I am looking for a function that must have the following requirements:
- $f(1) = f(-1) = 0$
- $f(x) > 0, \forall x \in (-1,1)$
- $f$ is differentiable.
Additionally, I would like it to be parametrizable to control the steepness with which it rises and falls around $x = -1$ and $x = 1$
The usual logistic map satisfies the main requirements but is not parametrizable:
$f(x) = (1-x)(1+x)$
Another candidate:
$f(x) = \frac{\sin{\frac{\pi(1+x)}{2}}}{\sqrt{\epsilon^2+\sin^2{\frac{\pi(1+x)}{2}}}} \sqrt{1+\epsilon^2}$
This is great and has a nice property of $max(f(x)) = 1$ but is symmetric.

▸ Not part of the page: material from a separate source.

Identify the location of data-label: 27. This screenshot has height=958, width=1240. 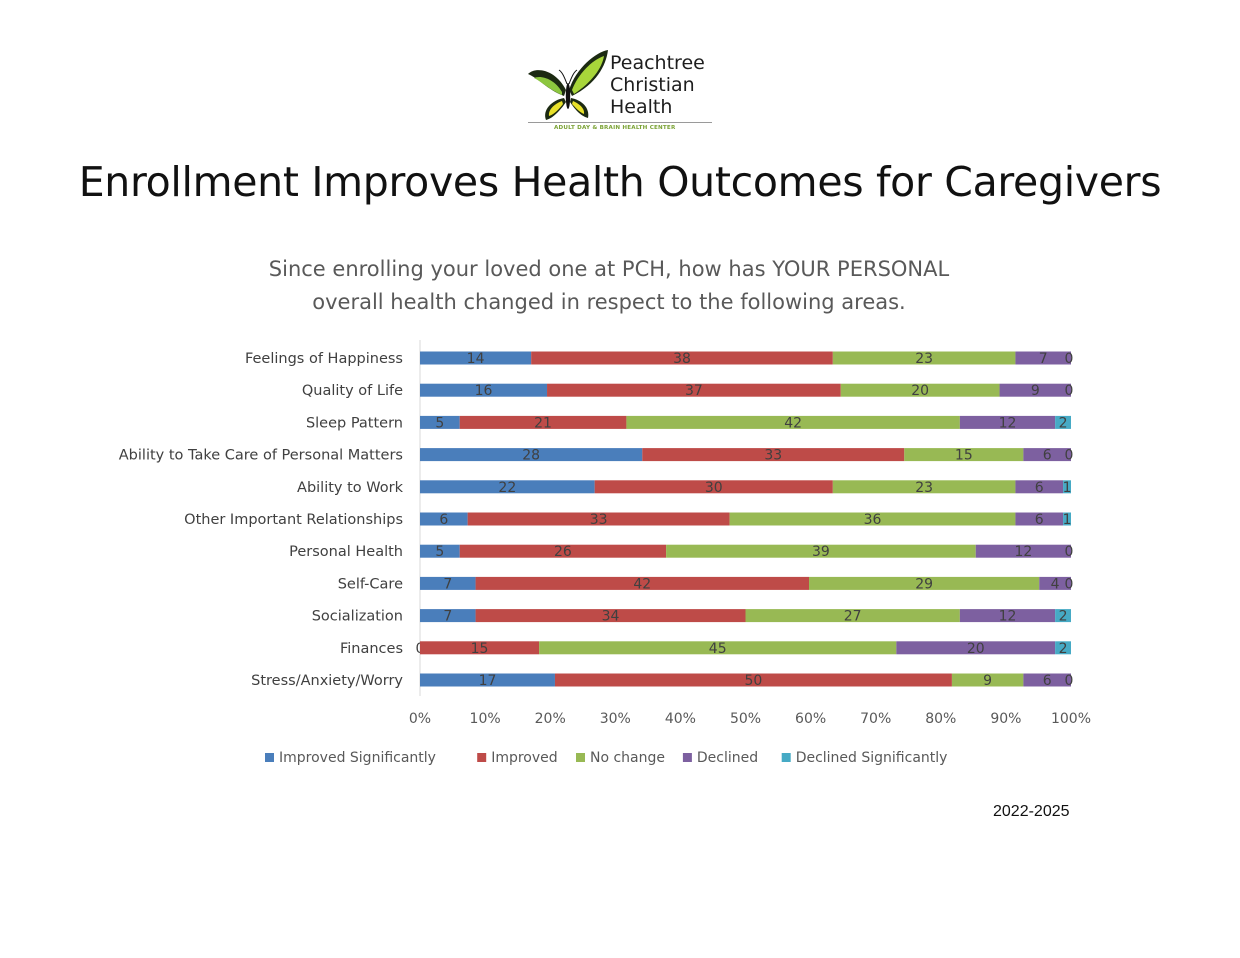
(853, 617).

Is there a similar function in which the steepness of either side can be controlled? Extra points if it is normalised as well.

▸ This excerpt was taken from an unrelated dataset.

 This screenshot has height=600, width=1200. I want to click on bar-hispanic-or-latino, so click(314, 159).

Do you need to enforce the condition $\max f(x)=1$? Otherwise, any function of the form
$$f(x)=\sum_{j=1}^{n}c_j (1-x)^{a_j}(1+x)^{b_j}\tag{1}$$
with $a_j, b_j, c_j > 0$ will have the desired property.
Moreover, by adjusting the values of $n$, $a_j$'s, $b_j$'s, $c_j$'s, functions of the form $\text{(1)}$ can approximate any continuous function $g:[-1,1]\to[0,\infty)$ with $g(-1)=g(1)=0$ uniformly.
Note, however, that $f$ in $\text{(1)}$ or $\text{(2)}$ need not be unimodal, meaning that $f$ may have several peaks.
A special case of $\text{(1)}$,
$$f(x) = c_1\left(\frac{1-x}{2}\right)^a(1+x)+c_2(1-x)\left(\frac{1+x}{2}\right)^b \tag{2} $$
with $c_1,c_2>0$ and $a,b > 1$, satisfies
$$f'(-1) = c_1 \qquad\text{and}\qquad f'(1)=-c_2.$$
Moreover, if $a = b = 2$, then $f$ is unimodal.